*** 抜粋 ***

乾久子『ことばのまわり~10年目を歩く~』について、主催者の飯舘電力株式会社(ギャラリーオフグリッド)、作家の乾久子さんのコメントを以下に引用掲載させていただきます。

2011 年 3 月 11 日に起きた東日本大震災後、乾久子はこれまでの表現とは異なる 3 月12 日からの新聞一面を塗りつぶすドローイングを毎日制作した。それから 10 年目の2021 年 3 月 11 日を迎えるにあたって乾が選んだのは、10 年前を作品で振り返るだけではなく、今の福島を歩いてみること。本展は、2021 年 3 月 11 日からはじまった乾の福島での旅を基軸に構成する。電車、バスなどの公共交通機関による目的地を持たない旅は、乾にたくさんの出会いをもたらした。思いがけない風景、すれ違った人がふと漏らした言葉。スケッチブックとペンを手にした作家の旅は、それらを自分のなかに受け止め作品として産み直す行為だった。作品を通して浮かび上がる、乾が感じた 10 年目の福島。そこに重なったコロナの影も感じる作家の心の軌跡は、どのように感じられるだろうか。(ギャラリーオフグリッド)

10年前の2011年、大震災が起こった後、私は自分の表現について途方に暮れ、何をすればいいのかわからなくなっていました。それなのに個展が近づいていました。結局私は3月12日からの新聞の一面を毎日塗りつぶすドローイングをしてその一ヶ月分を発表しました。10年が経ち、新聞を塗りつぶしたあのドローイングにどんな意味があったのか、福島の地で確かめたい思いが芽生え、10年前と同様の形で再展示できたらと思いました。その計画をふくらめていく中で、私は、この10年の間に出会った福島の方たちにアドバイスをいただきました。10年前を作品で振り返るだけではなく、今の福島を歩いてみたらどうですかと。かくして私は2021年3月11日を皮切りに、浜松から福島への旅を始めました。「女寅さん、10年目を歩く」の旅です。
常磐線、東北本線、磐越西線、磐越東線、只見線、会津鉄道、列車に乗り、路線バスに乗りタクシーに乗りでの移動。スケッチブックとカメラを携えて、見たり、聞いたり、話したり、食べたり、しました。

*** 元データ ***

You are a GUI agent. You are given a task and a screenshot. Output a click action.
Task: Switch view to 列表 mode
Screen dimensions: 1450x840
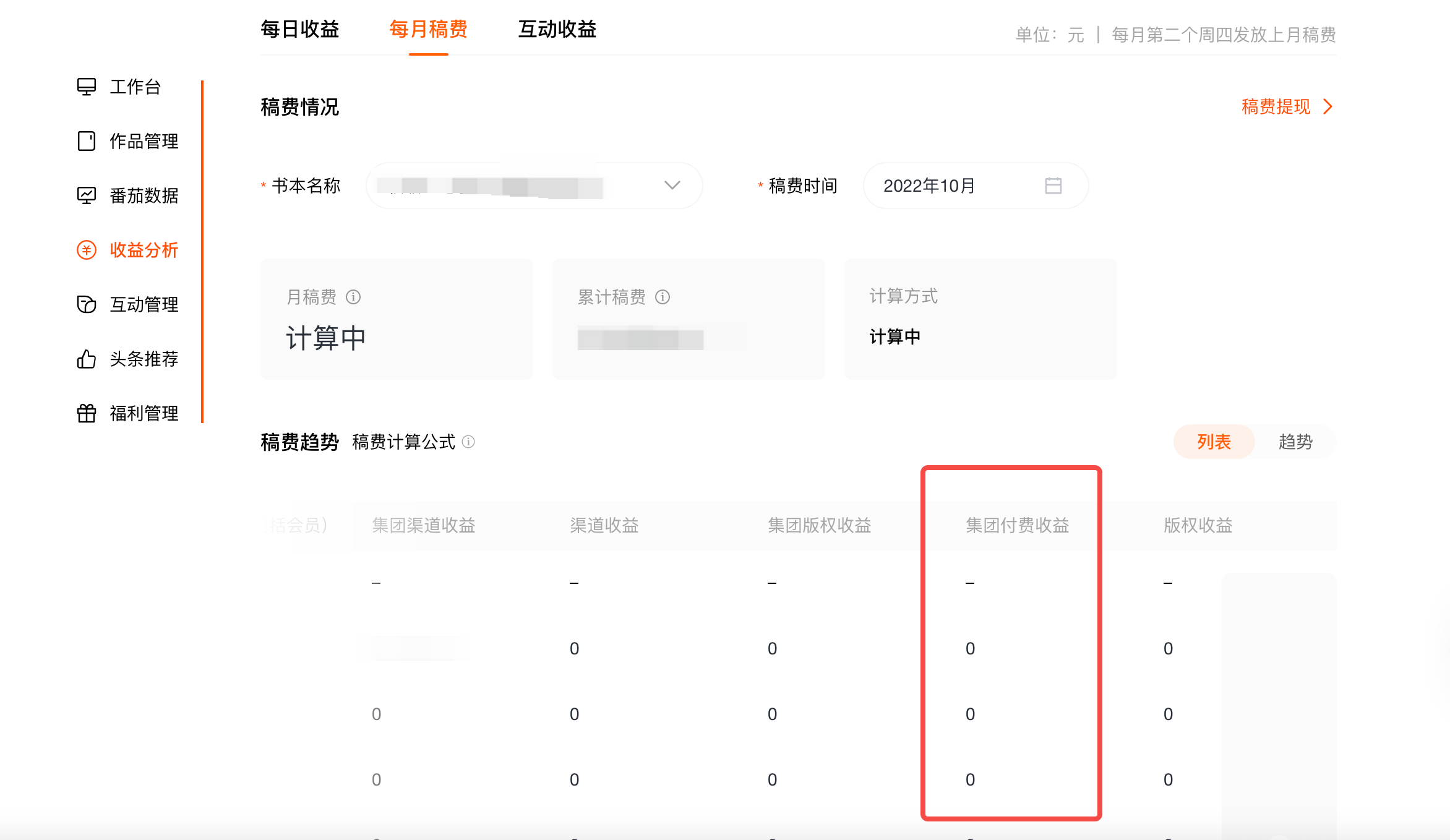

***

### 課題
1) 抜粋によると、乾久子が2011年3月12日から毎日制作したドローイングは、何を塗りつぶしたものですか。
2) 抜粋のうち、「10年前の2011年、大震災」を含む箇所から始まり「の旅を始めました。「女寅さん、10年目を歩く」の旅です。」で終わる部分を、一字も変えずに返してください。

### 解答
1) 新聞の一面です。

2)
10年前の2011年、大震災が起こった後、私は自分の表現について途方に暮れ、何をすればいいのかわからなくなっていました。それなのに個展が近づいていました。結局私は3月12日からの新聞の一面を毎日塗りつぶすドローイングをしてその一ヶ月分を発表しました。10年が経ち、新聞を塗りつぶしたあのドローイングにどんな意味があったのか、福島の地で確かめたい思いが芽生え、10年前と同様の形で再展示できたらと思いました。その計画をふくらめていく中で、私は、この10年の間に出会った福島の方たちにアドバイスをいただきました。10年前を作品で振り返るだけではなく、今の福島を歩いてみたらどうですかと。かくして私は2021年3月11日を皮切りに、浜松から福島への旅を始めました。「女寅さん、10年目を歩く」の旅です。